DRIVERLESS cars may face an old school hurdle to stay on the road — the clarity of roadside painted lines.
Semi-autonomous vehicles have been road tested along Eastlink since late last year and the trial results have found “good quality markings” on both sides of road lanes are needed to keep self-driving cars on the straight and narrow.
The trials involving “hands-off-the-wheel” cars were conducted by Eastlink Corp and VicRoads with the Australian Road Research Board, La Trobe University and the RACV.
Variable speed signs, increasingly used on freeways around Melbourne, also caused problems for some self-driving prototypes in the trial.

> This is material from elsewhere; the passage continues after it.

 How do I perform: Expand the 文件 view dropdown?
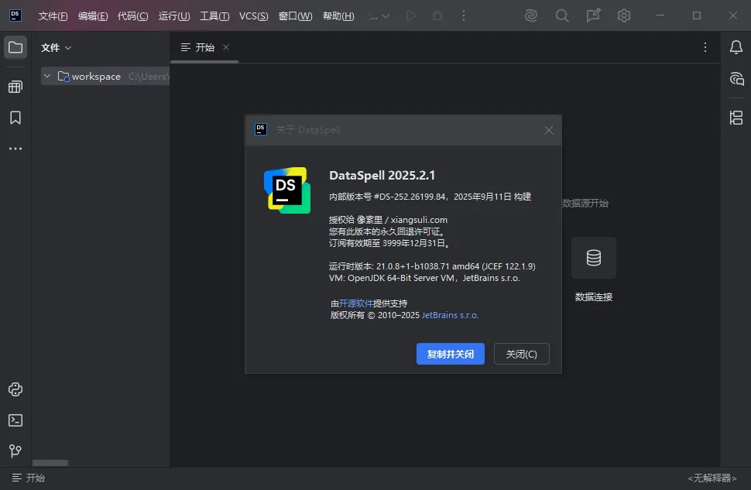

“Vehicles with advanced driver-assistance technology are now being released in Australia,” EastLink spokesman Doug Spencer-Roy said.
“Within the next few years, once legislative changes are made, we expect vehicle manufacturers will activate hands-off-the-wheel driving capabilities on EastLink and other suitable freeways.

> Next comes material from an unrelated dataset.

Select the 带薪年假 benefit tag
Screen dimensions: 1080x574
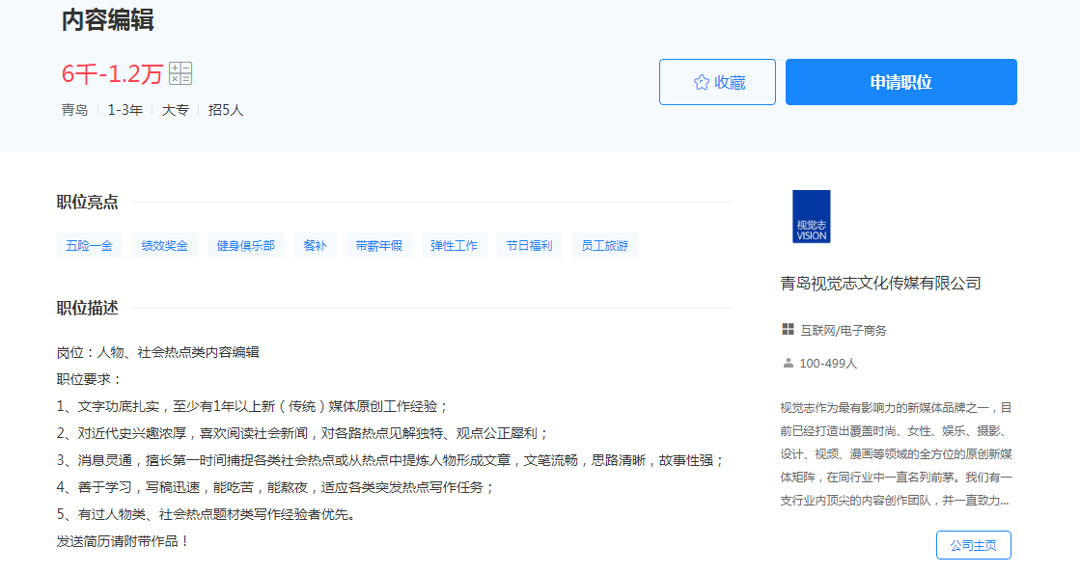(378, 246)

“These EastLink trials are producing practical results that will assist with that transition to hands-off-the-wheel driving.”

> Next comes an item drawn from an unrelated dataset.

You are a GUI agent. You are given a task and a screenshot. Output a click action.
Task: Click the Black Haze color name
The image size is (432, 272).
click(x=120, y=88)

Mr Spencer-Roy said all Eastlink road line markings from Mitcham and Ringwood to Frankston had been repainted, partly as a response to the automated vehicle technology tests.
Temporary yellow lines used near construction zones also caused some self-driving cars to lose track and steer out of road lanes.
The trial involved “partial automation” vehicles needing at least one of the driver’s hands must be on the steering wheel and “conditional automation” cars where all driving is automated but the driver can take back control at any time or when prompted by in-vehicle safety messages.
BMW, Honda, Mazda, Mercedes, Mitsubishi and Volvo supplied semi-autonomous vehicles for the trials on Eastlink.
Lexus and Tesla cars were also tested on Eastlink in recent weeks.
Eastlink is calling for other vehicle manufacturers to become involved in the trials with Audi and Toyota committed to providing cars for testing this year.